## Exercise directions
Look through the material below. Return exactly the lines from the one with "This screenshot has height=1367, width=2531." through the one with "Screen dimensions: 1643x1099", both included.

___ Materials provided

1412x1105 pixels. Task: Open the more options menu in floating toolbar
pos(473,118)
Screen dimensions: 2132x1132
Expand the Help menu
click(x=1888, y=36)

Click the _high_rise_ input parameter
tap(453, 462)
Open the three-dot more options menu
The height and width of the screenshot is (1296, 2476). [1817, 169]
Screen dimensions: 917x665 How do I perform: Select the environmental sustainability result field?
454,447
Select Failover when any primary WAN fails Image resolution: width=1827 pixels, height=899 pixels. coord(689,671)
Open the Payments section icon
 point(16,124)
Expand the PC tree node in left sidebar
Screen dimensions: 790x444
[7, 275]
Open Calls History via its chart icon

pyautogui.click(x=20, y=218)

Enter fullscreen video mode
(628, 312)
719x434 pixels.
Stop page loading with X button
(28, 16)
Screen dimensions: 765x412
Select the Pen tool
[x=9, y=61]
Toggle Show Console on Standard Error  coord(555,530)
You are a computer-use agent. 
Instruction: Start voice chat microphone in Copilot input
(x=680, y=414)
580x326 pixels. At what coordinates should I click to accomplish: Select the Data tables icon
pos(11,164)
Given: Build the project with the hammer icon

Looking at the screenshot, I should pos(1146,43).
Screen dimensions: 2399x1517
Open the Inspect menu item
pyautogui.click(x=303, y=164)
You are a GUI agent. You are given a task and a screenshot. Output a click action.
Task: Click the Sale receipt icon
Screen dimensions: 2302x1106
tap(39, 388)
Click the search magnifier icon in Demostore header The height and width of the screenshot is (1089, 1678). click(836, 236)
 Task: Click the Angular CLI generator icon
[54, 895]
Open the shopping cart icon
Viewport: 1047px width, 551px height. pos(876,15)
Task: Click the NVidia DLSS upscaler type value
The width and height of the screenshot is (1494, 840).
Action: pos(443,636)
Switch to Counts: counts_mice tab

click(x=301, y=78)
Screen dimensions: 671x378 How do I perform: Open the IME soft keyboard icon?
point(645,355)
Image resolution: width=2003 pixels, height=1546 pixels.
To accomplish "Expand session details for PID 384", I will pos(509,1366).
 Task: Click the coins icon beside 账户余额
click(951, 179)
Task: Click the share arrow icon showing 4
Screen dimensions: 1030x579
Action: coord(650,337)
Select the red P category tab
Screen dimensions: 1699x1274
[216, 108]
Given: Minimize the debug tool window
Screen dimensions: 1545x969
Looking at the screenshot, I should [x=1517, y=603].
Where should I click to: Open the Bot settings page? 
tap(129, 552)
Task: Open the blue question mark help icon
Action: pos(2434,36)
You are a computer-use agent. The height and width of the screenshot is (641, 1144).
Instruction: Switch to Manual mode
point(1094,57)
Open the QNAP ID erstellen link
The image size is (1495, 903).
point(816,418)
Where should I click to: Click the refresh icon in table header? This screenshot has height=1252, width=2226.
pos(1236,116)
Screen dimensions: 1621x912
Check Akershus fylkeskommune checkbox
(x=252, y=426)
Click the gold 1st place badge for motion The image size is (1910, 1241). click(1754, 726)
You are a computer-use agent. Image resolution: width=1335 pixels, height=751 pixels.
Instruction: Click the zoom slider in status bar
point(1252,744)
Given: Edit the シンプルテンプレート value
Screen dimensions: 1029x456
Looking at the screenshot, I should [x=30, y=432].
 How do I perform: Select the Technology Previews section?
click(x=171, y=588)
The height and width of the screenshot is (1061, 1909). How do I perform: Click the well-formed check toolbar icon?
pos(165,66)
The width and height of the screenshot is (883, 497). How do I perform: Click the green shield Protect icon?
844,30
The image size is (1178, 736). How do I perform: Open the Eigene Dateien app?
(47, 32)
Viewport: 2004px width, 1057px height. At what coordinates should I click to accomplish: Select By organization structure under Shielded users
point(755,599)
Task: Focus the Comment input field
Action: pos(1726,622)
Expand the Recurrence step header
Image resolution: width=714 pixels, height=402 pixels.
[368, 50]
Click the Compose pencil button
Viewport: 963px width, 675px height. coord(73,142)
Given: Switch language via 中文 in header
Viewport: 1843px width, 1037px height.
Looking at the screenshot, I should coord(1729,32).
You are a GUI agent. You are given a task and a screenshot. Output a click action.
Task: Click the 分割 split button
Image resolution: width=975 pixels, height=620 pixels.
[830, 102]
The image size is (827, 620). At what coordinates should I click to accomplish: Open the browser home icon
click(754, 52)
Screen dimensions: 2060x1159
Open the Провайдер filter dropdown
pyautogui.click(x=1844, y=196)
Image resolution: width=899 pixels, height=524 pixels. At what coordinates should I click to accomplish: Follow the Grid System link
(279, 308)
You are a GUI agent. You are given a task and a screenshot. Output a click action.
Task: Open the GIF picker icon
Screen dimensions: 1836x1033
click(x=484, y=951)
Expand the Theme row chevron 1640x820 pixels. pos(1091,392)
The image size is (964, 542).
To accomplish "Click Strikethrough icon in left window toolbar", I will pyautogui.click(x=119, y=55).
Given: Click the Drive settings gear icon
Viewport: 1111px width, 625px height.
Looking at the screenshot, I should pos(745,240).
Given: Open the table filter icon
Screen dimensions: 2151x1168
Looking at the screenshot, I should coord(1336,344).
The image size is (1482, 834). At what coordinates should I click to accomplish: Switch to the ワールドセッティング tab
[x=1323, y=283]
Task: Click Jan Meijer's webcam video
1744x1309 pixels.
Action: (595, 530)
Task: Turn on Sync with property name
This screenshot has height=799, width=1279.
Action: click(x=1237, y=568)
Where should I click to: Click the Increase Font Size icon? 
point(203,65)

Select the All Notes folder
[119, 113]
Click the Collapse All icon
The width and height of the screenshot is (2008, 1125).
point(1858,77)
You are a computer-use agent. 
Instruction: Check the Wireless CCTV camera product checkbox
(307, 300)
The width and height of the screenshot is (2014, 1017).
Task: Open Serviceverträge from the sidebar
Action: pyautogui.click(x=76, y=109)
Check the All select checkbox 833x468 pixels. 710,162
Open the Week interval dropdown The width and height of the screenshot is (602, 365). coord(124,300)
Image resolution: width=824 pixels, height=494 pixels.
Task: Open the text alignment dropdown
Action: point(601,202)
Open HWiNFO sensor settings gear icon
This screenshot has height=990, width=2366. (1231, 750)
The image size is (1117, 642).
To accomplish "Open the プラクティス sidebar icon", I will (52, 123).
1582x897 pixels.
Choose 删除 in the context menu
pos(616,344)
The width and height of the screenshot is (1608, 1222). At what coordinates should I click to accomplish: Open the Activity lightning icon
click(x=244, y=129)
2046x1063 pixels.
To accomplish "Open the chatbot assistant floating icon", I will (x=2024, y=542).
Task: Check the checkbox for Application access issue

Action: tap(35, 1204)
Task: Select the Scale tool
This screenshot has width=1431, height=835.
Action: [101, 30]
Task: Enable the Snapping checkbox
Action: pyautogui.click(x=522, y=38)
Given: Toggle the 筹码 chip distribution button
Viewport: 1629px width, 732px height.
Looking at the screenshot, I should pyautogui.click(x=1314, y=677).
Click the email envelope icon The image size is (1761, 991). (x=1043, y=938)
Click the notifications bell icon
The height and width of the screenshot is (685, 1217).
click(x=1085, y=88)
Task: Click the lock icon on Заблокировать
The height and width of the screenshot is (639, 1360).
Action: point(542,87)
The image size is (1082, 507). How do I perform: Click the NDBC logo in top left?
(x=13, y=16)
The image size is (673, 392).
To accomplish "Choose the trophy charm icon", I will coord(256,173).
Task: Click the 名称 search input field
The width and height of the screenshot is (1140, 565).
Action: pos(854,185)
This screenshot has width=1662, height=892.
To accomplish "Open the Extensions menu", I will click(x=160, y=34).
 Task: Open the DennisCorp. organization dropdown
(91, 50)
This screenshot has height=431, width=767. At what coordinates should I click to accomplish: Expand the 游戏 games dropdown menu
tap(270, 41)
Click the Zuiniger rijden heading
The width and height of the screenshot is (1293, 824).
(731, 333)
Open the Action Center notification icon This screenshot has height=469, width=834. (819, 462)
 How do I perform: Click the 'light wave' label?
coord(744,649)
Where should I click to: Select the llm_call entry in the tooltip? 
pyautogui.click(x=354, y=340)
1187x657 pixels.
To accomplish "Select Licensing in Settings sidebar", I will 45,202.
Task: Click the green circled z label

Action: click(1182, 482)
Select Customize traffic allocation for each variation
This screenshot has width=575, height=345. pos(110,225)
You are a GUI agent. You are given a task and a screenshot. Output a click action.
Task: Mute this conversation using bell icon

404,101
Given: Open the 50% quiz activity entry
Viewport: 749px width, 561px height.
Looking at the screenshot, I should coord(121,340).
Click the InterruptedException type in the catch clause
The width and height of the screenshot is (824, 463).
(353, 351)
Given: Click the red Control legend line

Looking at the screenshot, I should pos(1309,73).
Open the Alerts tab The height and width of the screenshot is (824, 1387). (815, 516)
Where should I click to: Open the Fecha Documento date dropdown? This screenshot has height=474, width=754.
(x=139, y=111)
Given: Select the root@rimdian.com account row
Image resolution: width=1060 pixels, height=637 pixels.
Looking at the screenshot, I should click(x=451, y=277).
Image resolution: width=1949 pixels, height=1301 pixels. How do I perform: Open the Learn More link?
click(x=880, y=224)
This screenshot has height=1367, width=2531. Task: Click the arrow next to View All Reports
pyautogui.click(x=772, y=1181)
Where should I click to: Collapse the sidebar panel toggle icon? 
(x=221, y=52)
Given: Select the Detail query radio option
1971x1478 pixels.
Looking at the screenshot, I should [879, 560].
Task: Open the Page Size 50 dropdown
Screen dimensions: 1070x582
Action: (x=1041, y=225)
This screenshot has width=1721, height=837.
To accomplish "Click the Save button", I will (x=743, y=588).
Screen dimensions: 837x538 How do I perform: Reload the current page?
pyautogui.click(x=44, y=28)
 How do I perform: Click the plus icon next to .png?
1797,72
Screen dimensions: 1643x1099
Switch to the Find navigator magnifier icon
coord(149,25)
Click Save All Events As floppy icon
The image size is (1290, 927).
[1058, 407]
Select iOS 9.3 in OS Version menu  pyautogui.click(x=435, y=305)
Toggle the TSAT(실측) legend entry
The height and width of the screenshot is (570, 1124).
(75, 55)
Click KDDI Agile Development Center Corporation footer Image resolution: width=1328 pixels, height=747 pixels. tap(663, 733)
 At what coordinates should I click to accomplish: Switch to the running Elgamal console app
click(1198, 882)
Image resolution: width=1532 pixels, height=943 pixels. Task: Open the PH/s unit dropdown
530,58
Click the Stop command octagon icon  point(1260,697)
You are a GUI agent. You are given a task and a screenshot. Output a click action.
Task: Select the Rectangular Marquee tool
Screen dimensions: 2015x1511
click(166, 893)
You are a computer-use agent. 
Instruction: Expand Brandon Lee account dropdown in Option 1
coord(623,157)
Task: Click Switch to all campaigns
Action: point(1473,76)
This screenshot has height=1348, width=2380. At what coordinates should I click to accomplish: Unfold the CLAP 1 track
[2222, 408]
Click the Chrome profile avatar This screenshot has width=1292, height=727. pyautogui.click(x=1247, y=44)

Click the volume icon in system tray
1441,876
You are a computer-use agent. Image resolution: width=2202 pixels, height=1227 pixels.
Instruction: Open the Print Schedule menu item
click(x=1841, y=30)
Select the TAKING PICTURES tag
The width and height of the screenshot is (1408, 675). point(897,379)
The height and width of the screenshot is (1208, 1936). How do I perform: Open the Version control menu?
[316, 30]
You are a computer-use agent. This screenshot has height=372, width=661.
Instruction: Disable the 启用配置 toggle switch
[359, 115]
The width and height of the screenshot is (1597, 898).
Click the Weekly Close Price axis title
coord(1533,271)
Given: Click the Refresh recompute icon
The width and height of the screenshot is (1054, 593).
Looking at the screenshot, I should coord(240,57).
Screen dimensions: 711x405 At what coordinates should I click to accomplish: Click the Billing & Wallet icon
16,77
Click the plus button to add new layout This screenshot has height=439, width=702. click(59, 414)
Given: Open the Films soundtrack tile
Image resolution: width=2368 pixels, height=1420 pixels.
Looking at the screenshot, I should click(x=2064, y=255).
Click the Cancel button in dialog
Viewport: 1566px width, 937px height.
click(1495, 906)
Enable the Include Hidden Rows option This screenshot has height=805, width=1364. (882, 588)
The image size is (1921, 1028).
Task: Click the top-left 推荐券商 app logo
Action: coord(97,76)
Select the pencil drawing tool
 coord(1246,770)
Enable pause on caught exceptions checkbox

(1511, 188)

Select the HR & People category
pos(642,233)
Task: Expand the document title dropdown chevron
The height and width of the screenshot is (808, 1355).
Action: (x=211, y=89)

______

## Answer box
This screenshot has height=1367, width=2531. Task: Click the arrow next to View All Reports
pyautogui.click(x=772, y=1181)
Where should I click to: Collapse the sidebar panel toggle icon? 
(x=221, y=52)
Given: Select the Detail query radio option
1971x1478 pixels.
Looking at the screenshot, I should [879, 560].
Task: Open the Page Size 50 dropdown
Screen dimensions: 1070x582
Action: (x=1041, y=225)
This screenshot has width=1721, height=837.
To accomplish "Click the Save button", I will (x=743, y=588).
Screen dimensions: 837x538 How do I perform: Reload the current page?
pyautogui.click(x=44, y=28)
 How do I perform: Click the plus icon next to .png?
1797,72
Screen dimensions: 1643x1099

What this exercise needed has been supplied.